Task statement |
Set down each line of the listing exactly as it reads.

#####

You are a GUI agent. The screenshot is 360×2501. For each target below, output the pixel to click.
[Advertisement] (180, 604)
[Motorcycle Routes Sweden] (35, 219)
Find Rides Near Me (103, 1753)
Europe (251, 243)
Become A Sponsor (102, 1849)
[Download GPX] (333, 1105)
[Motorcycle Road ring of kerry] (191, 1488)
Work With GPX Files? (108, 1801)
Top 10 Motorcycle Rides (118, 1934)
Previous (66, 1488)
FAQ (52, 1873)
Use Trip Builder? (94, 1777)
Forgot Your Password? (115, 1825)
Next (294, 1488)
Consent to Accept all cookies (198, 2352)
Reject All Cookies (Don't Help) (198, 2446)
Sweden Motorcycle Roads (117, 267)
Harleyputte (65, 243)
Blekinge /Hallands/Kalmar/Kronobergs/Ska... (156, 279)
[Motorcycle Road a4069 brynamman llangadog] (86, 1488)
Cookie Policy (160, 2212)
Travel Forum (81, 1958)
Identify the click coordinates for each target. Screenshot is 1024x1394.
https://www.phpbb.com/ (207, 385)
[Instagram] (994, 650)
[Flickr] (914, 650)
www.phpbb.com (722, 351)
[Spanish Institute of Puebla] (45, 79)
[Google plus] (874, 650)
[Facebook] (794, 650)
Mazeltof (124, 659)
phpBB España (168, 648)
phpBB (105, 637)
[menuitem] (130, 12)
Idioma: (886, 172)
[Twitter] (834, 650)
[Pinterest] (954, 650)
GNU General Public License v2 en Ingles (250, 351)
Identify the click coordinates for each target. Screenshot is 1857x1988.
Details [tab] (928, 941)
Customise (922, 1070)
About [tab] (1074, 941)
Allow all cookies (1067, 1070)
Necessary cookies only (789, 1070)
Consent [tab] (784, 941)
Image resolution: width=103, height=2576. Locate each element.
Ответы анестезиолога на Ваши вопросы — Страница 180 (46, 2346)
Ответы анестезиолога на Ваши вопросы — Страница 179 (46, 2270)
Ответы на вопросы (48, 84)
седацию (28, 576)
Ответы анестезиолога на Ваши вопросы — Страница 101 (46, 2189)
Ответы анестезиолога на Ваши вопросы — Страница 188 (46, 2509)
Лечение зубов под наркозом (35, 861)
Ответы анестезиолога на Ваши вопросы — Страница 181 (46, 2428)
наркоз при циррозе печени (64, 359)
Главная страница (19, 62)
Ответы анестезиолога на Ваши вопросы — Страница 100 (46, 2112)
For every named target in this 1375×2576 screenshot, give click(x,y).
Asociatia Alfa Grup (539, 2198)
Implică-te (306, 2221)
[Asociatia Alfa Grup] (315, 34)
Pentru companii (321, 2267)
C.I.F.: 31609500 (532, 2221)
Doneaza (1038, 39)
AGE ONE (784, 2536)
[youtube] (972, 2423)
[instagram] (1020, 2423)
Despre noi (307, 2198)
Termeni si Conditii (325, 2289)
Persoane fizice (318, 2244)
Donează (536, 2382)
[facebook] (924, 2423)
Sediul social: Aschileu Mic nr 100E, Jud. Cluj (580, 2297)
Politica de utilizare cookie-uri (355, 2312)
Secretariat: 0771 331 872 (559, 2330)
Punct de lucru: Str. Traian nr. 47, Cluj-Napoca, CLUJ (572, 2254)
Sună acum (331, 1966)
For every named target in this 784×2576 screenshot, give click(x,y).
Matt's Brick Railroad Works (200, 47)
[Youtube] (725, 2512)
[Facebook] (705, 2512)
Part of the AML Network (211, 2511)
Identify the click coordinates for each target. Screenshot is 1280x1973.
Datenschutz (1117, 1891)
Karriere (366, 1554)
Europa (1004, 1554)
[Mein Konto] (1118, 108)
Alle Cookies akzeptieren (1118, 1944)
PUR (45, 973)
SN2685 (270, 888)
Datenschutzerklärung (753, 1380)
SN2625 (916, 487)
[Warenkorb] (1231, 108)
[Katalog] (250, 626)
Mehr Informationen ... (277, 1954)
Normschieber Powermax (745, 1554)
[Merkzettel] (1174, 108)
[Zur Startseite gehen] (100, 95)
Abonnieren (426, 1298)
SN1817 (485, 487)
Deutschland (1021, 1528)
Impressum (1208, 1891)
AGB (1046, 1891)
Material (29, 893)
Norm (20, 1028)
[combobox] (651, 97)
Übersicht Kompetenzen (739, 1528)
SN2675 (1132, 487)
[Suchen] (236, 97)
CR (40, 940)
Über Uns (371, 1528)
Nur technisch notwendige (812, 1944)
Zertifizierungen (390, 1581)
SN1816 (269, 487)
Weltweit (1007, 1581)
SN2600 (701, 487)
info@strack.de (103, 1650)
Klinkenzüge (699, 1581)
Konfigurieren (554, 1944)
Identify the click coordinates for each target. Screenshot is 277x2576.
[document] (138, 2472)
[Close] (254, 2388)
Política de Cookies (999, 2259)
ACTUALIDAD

#####

Answer to this problem |
You are a GUI agent. The screenshot is 360×2501. For each target below, output the pixel to click.
[Advertisement] (180, 604)
[Motorcycle Routes Sweden] (35, 219)
Find Rides Near Me (103, 1753)
Europe (251, 243)
Become A Sponsor (102, 1849)
[Download GPX] (333, 1105)
[Motorcycle Road ring of kerry] (191, 1488)
Work With GPX Files? (108, 1801)
Top 10 Motorcycle Rides (118, 1934)
Previous (66, 1488)
FAQ (52, 1873)
Use Trip Builder? (94, 1777)
Forgot Your Password? (115, 1825)
Next (294, 1488)
Consent to Accept all cookies (198, 2352)
Reject All Cookies (Don't Help) (198, 2446)
Sweden Motorcycle Roads (117, 267)
Harleyputte (65, 243)
Blekinge /Hallands/Kalmar/Kronobergs/Ska... (156, 279)
[Motorcycle Road a4069 brynamman llangadog] (86, 1488)
Cookie Policy (160, 2212)
Travel Forum (81, 1958)
Identify the click coordinates for each target. Screenshot is 1024x1394.
https://www.phpbb.com/ (207, 385)
[Instagram] (994, 650)
[Flickr] (914, 650)
www.phpbb.com (722, 351)
[Spanish Institute of Puebla] (45, 79)
[Google plus] (874, 650)
[Facebook] (794, 650)
Mazeltof (124, 659)
phpBB España (168, 648)
phpBB (105, 637)
[menuitem] (130, 12)
Idioma: (886, 172)
[Twitter] (834, 650)
[Pinterest] (954, 650)
GNU General Public License v2 en Ingles (250, 351)
Identify the click coordinates for each target. Screenshot is 1857x1988.
Details [tab] (928, 941)
Customise (922, 1070)
About [tab] (1074, 941)
Allow all cookies (1067, 1070)
Necessary cookies only (789, 1070)
Consent [tab] (784, 941)
Image resolution: width=103, height=2576. Locate each element.
Ответы анестезиолога на Ваши вопросы — Страница 180 (46, 2346)
Ответы анестезиолога на Ваши вопросы — Страница 179 (46, 2270)
Ответы на вопросы (48, 84)
седацию (28, 576)
Ответы анестезиолога на Ваши вопросы — Страница 101 (46, 2189)
Ответы анестезиолога на Ваши вопросы — Страница 188 (46, 2509)
Лечение зубов под наркозом (35, 861)
Ответы анестезиолога на Ваши вопросы — Страница 181 (46, 2428)
наркоз при циррозе печени (64, 359)
Главная страница (19, 62)
Ответы анестезиолога на Ваши вопросы — Страница 100 (46, 2112)
For every named target in this 1375×2576 screenshot, give click(x,y).
Asociatia Alfa Grup (539, 2198)
Implică-te (306, 2221)
[Asociatia Alfa Grup] (315, 34)
Pentru companii (321, 2267)
C.I.F.: 31609500 (532, 2221)
Doneaza (1038, 39)
AGE ONE (784, 2536)
[youtube] (972, 2423)
[instagram] (1020, 2423)
Despre noi (307, 2198)
Termeni si Conditii (325, 2289)
Persoane fizice (318, 2244)
Donează (536, 2382)
[facebook] (924, 2423)
Sediul social: Aschileu Mic nr 100E, Jud. Cluj (580, 2297)
Politica de utilizare cookie-uri (355, 2312)
Secretariat: 0771 331 872 (559, 2330)
Punct de lucru: Str. Traian nr. 47, Cluj-Napoca, CLUJ (572, 2254)
Sună acum (331, 1966)
For every named target in this 784×2576 screenshot, give click(x,y).
Matt's Brick Railroad Works (200, 47)
[Youtube] (725, 2512)
[Facebook] (705, 2512)
Part of the AML Network (211, 2511)
Identify the click coordinates for each target. Screenshot is 1280x1973.
Datenschutz (1117, 1891)
Karriere (366, 1554)
Europa (1004, 1554)
[Mein Konto] (1118, 108)
Alle Cookies akzeptieren (1118, 1944)
PUR (45, 973)
SN2685 (270, 888)
Datenschutzerklärung (753, 1380)
SN2625 (916, 487)
[Warenkorb] (1231, 108)
[Katalog] (250, 626)
Mehr Informationen ... (277, 1954)
Normschieber Powermax (745, 1554)
[Merkzettel] (1174, 108)
[Zur Startseite gehen] (100, 95)
Abonnieren (426, 1298)
SN1817 (485, 487)
Deutschland (1021, 1528)
Impressum (1208, 1891)
AGB (1046, 1891)
Material (29, 893)
Norm (20, 1028)
[combobox] (651, 97)
Übersicht Kompetenzen (739, 1528)
SN2675 (1132, 487)
[Suchen] (236, 97)
CR (40, 940)
Über Uns (371, 1528)
Nur technisch notwendige (812, 1944)
Zertifizierungen (390, 1581)
SN1816 (269, 487)
Weltweit (1007, 1581)
SN2600 (701, 487)
info@strack.de (103, 1650)
Klinkenzüge (699, 1581)
Konfigurieren (554, 1944)
Identify the click coordinates for each target. Screenshot is 277x2576.
[document] (138, 2472)
[Close] (254, 2388)
Política de Cookies (999, 2259)
ACTUALIDAD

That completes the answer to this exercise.